Le père Stan Swamy avait vu venir sa fin. Tout au long de sa détention, il avait alerté sur des conditions pénitentiaires extrêmement difficiles, alors que sa santé se détériorait, ne lui permettant plus de s’alimenter ou de se laver par lui-même. « Plutôt que de souffrir, je préfère mourir ici le plus tôt possible si cela doit continuer ainsi », avait dit l’homme épuisé. Les autorités pénitentiaires ne lui avaient pas permis l’accès à des besoins basiques, comme un gobelet et une paille pour s’alimenter. « Fournir une paille et un gobelet à un malade de cet âge atteint de Parkinson peut-il créer une menace pour la sécurité nationale ? », s’était insurgé, sur les réseaux sociaux, Shashi Tharoor, politicien de l’opposition.

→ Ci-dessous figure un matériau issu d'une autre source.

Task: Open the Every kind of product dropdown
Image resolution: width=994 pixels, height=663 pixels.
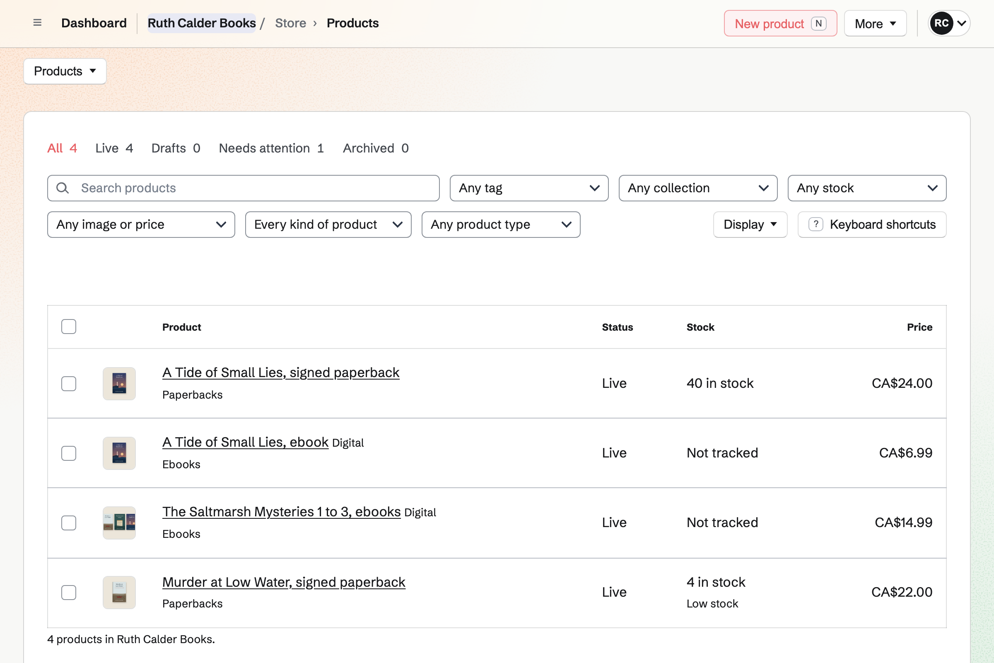Action: pyautogui.click(x=328, y=225)
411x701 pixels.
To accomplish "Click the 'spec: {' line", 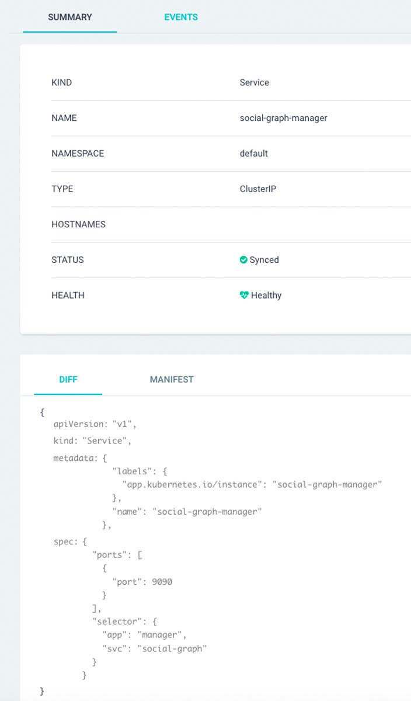I will [70, 542].
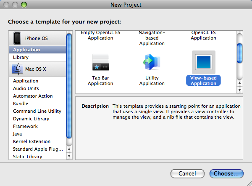Select Dynamic Library in sidebar
This screenshot has height=186, width=252.
(31, 119)
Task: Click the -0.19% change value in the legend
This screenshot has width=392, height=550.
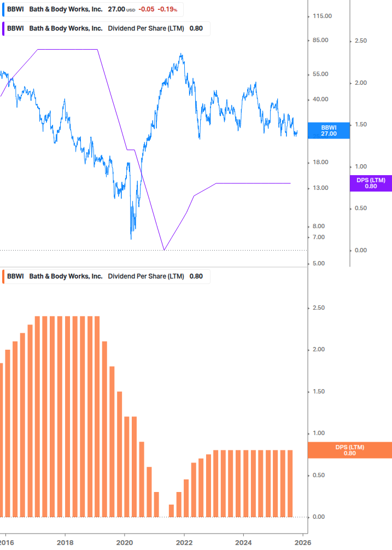Action: [x=168, y=9]
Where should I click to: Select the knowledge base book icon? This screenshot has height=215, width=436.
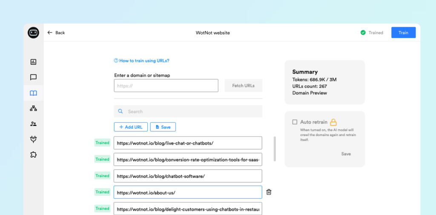33,93
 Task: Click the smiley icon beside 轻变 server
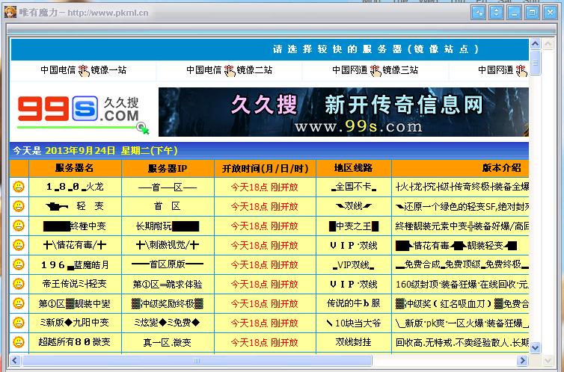[19, 206]
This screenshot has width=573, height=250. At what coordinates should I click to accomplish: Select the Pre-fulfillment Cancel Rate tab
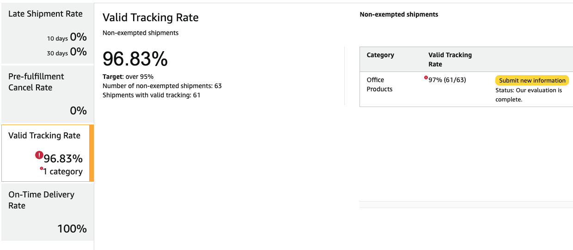pos(47,94)
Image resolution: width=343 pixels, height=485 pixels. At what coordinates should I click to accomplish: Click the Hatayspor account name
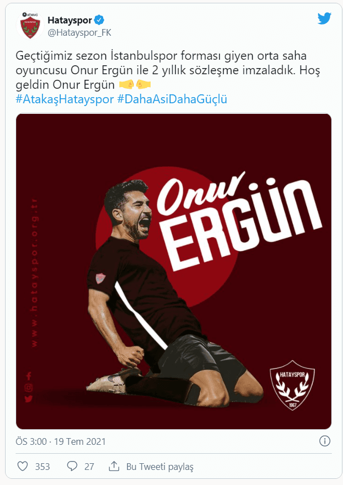70,21
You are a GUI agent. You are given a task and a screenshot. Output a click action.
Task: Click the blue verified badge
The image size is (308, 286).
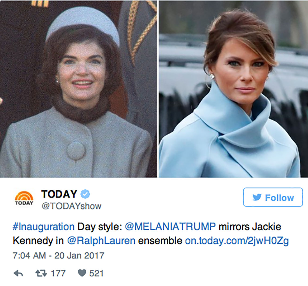[x=85, y=194]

Les autorités indiennes ont pour leur part défendu les actions en cours. « Le père Stan Swamy a été arrêté et détenu par la NIA, en application régulière de la loi », a ainsi déclaré un porte-parole du ministère des affaires étrangères. Mais les voix sont nombreuses à s’élever pour réclamer justice. « Les responsabilités de ce meurtre en détention doivent être établies », a lancé Rahul Gandhi sur Twitter. Le quotidien The Indian Express a estimé que cette mort « dépréciait les plus hautes institutions de la justice indienne », et y voit « la main de fer de l’État, un système judiciaire insensible et un système pénitentiaire non-fonctionnel ». Hemant Soren, dirigeant de l’État du Jharkhand où travaillait le jésuite, a déclaré que le gouvernement de Narendra Modi « devrait être tenu responsable de l’apathie absolue » dont ont fait preuve les autorités pénitentiaires. Aujourd’hui, le père Stan Swamy, salué pour sa vie exemplaire au service des pauvres et des opprimés, devient le symbole de l’acharnement du gouvernement de Narendra Modi contre les voix critiques et les militants des droits de l’homme.